The expert added that spotting a micro-cheating behaviour in your partner doesn’t necessarily mean the end of your relationship. ‘It can be this crisis to rebuild,’ he said.

Sometimes when these little microcheating examples come up, it can be really helpful to understand, ‘Alright, why is this coming up for me?”
Microcheating isn’t a new concept, despite recently trending on TikTok.

British relationship expert Annabelle Knight, from Lovehoney explained: ‘In this viral social-media form, it generally describes behaviours that don’t classify as explicit cheating or physical actions.

Instead, it’s more likely to be emotional.

This could be liking someone’s social media pictures, staying in contact with an ex, following someone you find attractive who isn’t your partner or having close friendships with the opposite sex in heterosexual relationships.

It could also be behaviours that help someone conceal their relationship, leaving them open to someone else, like not posting a partner on social media or downplaying a relationship in conversation.’
Researchers at the University of New Brunswick asked 623 heterosexual adults how they had staved off temptations to cheat while in a relationship.
1. ‘Relationship enhancement’
Seventy-five per cent of the study’s respondents, who were aged between 19 and 63, selected ‘relationship enhancement’ as their primary tactic.

This ploy included things like taking their partner on a date, making an extra effort with their appearance around them, or having more sex with them.
2. ‘Proactive avoidance’
The second most-popular was ‘proactive avoidance’, which involved maintaining distance from the temptation.

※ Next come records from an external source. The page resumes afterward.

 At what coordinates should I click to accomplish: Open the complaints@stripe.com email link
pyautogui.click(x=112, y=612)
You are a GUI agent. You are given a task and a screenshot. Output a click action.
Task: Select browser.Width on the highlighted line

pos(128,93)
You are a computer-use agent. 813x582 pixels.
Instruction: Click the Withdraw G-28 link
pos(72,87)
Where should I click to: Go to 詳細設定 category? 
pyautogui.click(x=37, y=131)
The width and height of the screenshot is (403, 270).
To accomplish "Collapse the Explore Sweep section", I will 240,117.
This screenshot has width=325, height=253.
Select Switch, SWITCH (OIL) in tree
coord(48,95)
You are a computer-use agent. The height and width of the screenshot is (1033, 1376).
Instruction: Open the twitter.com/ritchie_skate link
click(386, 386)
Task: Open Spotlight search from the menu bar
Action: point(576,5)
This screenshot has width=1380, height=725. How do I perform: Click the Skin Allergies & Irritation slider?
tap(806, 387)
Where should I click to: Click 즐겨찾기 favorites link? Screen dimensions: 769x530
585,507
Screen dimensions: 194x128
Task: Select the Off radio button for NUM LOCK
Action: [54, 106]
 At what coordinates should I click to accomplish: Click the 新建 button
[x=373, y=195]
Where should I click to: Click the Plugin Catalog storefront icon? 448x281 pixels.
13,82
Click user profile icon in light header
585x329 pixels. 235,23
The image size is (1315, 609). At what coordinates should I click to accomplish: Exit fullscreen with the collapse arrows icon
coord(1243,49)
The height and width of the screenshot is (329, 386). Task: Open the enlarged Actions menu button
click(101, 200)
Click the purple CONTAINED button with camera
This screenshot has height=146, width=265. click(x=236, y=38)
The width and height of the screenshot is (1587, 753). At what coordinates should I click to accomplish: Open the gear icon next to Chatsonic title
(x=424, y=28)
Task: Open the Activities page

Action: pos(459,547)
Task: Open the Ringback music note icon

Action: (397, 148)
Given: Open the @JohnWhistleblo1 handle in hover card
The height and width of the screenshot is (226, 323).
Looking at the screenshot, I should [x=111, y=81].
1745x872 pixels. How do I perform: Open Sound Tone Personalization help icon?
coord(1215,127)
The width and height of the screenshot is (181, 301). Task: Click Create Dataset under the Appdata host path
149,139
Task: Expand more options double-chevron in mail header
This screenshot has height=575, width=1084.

As well as physically avoiding the temptation, people also avoided getting close in conversation with that person.
3. ‘Derogation of the temptation’
The third and final tactic used by people was ‘derogation of the temptation’, which involved feelings of guilt, and thinking about the tempting person in a negative light.

Participants reported flirting less when they applied the final, ‘derogation of the temptation’ strategy.

But none of the strategies had an effect on the levels of romantic infidelity, sexual infidelity, and whether the relationship survived.

Psychologist Dr Alex Fradera, who was not involved in the research, said the findings show little can be done once feelings of temptation have crept in.